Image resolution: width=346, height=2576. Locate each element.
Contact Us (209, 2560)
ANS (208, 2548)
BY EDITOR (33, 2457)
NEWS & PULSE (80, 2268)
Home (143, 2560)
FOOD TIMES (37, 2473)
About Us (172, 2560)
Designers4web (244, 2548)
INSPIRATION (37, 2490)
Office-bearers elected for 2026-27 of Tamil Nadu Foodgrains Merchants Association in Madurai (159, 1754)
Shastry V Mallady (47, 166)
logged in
*-*-*
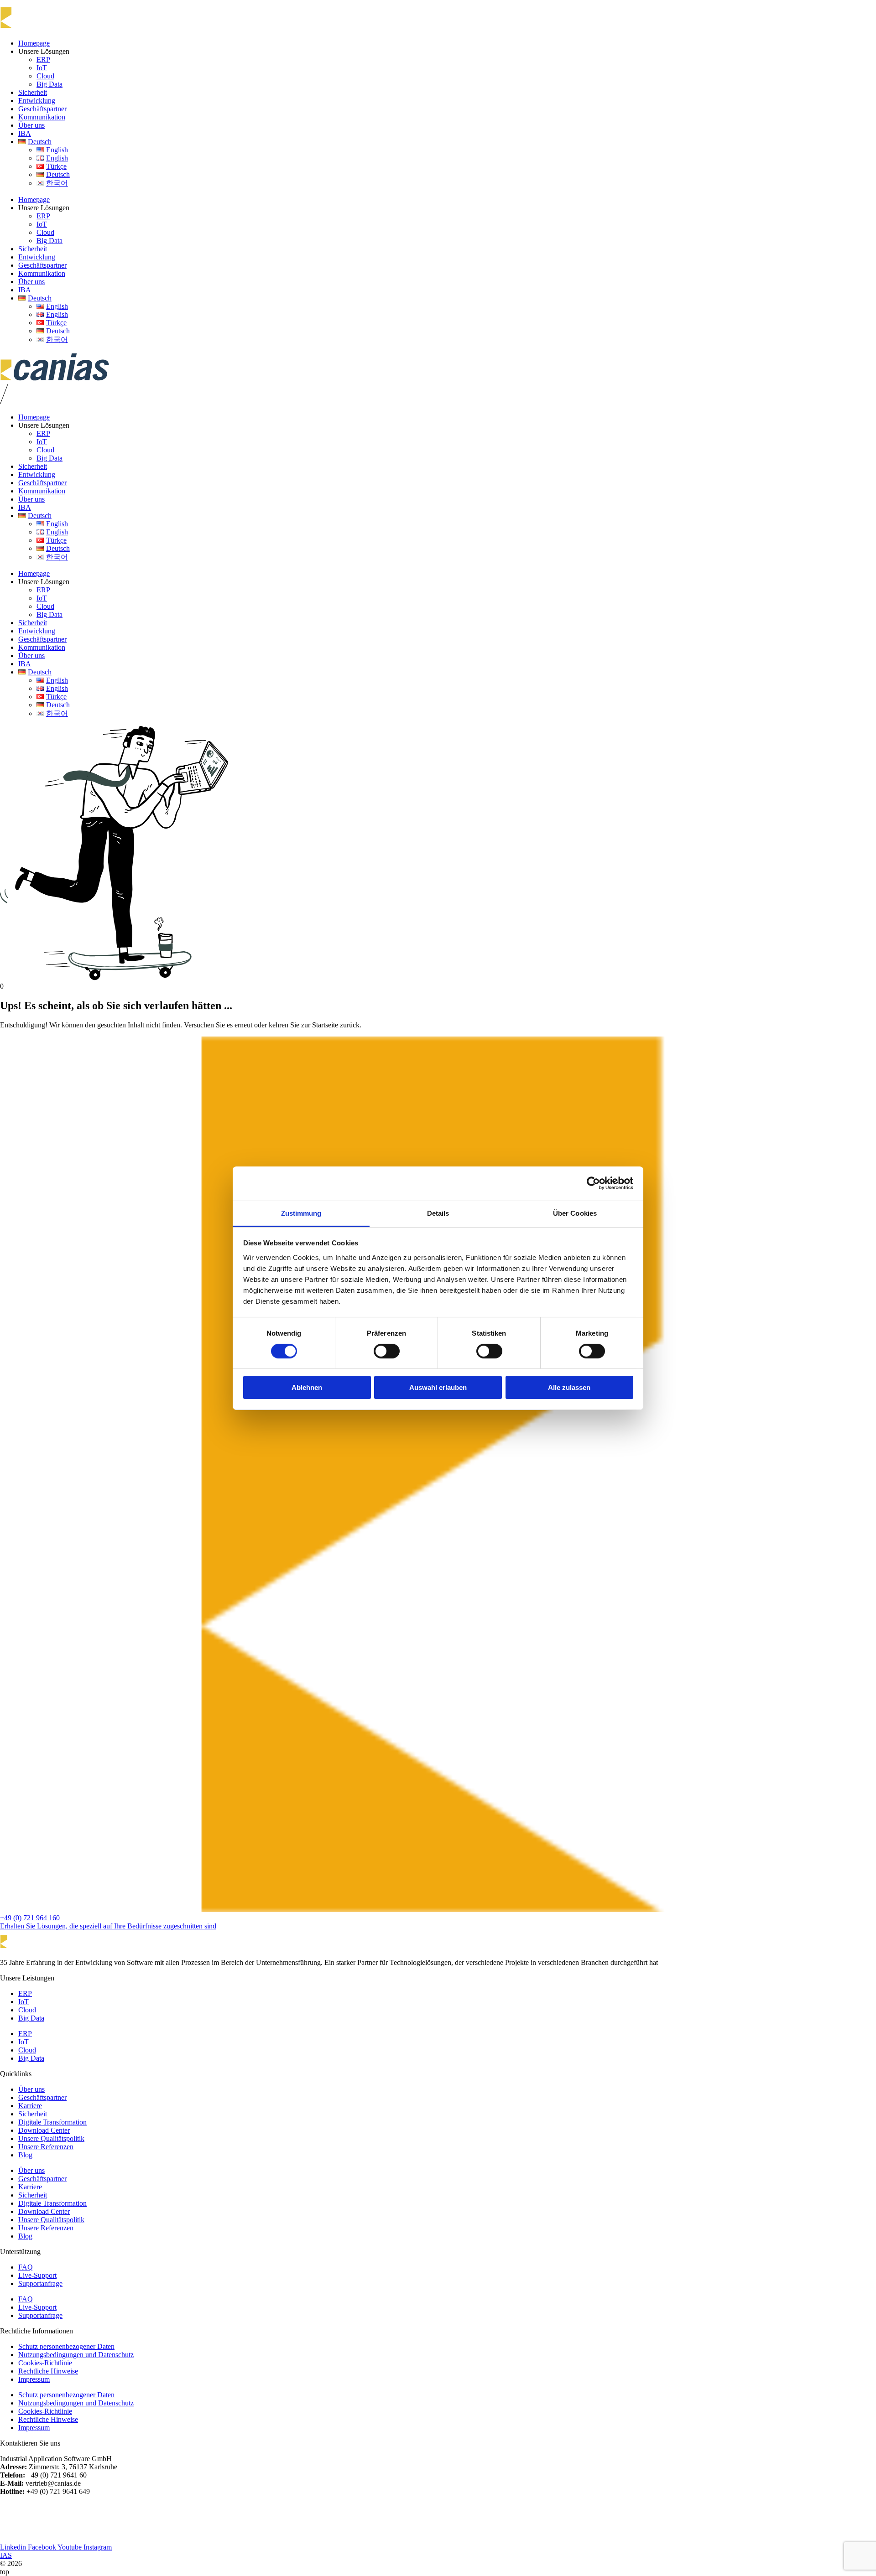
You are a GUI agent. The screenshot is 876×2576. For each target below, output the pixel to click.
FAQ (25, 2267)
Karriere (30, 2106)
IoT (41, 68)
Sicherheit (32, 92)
*-*-*
Give the number of lines in the data that contain the string "each" and nothing more.

• _Exercise output_: 2